(RECORD EXTRACTS)

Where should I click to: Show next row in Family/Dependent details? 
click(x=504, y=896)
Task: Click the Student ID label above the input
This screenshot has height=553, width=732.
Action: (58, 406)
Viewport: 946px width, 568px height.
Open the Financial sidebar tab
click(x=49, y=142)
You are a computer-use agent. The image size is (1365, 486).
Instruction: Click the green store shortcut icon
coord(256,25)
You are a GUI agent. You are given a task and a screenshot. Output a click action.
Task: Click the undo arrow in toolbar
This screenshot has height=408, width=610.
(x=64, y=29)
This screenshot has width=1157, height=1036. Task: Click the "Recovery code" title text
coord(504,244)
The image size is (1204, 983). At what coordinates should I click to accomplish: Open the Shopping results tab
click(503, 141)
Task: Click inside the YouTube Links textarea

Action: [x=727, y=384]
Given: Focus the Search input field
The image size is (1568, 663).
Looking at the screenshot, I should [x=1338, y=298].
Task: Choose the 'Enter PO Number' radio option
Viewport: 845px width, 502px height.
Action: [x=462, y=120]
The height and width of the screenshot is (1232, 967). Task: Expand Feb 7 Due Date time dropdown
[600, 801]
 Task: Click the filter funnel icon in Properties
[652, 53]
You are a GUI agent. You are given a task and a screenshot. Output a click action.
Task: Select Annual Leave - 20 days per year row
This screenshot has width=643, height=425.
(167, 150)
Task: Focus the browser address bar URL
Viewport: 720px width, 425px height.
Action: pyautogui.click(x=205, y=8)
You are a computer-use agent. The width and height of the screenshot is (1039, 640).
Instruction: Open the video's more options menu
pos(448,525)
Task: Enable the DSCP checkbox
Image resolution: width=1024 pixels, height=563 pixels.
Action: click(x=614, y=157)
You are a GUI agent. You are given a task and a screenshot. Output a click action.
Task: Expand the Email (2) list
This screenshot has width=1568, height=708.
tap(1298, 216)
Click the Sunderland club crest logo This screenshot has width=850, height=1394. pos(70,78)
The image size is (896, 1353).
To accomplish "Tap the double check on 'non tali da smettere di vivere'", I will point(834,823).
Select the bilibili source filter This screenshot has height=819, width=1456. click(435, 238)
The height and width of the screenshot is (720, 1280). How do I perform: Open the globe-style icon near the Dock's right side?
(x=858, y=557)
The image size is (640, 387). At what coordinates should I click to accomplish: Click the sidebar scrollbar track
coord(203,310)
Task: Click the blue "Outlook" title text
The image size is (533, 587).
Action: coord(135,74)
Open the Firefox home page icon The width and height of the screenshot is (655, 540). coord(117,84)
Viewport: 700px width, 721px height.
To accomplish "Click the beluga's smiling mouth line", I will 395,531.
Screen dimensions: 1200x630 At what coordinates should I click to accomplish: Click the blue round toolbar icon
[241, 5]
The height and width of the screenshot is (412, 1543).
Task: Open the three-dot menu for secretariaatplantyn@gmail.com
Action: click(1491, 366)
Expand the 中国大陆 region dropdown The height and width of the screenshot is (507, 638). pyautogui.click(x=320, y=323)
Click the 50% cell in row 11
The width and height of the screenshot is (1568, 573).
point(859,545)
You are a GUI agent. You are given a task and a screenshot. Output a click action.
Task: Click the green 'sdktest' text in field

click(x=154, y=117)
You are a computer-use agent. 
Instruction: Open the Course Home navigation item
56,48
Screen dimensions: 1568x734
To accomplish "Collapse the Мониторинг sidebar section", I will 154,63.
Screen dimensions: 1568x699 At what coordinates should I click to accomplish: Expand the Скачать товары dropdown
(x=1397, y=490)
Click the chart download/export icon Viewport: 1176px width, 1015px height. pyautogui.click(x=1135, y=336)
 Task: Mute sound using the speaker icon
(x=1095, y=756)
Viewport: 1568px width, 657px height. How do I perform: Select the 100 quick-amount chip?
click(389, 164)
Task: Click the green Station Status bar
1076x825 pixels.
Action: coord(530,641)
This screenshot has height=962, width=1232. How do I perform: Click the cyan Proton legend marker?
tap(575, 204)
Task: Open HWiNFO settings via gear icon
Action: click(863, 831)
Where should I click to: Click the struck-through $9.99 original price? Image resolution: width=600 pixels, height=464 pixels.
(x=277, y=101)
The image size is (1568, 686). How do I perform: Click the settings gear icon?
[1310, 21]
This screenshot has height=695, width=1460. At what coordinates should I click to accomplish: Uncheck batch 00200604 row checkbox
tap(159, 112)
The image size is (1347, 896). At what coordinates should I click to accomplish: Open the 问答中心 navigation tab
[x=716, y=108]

(End RECORD EXTRACTS)

## TASK STATEMENT
All lines of the entries above where "computer" turns up should be reported.

## ANSWER FOR THE TASK
You are a computer-use agent. The image size is (1365, 486).
You are a computer-use agent. The width and height of the screenshot is (1039, 640).
You are a computer-use agent. 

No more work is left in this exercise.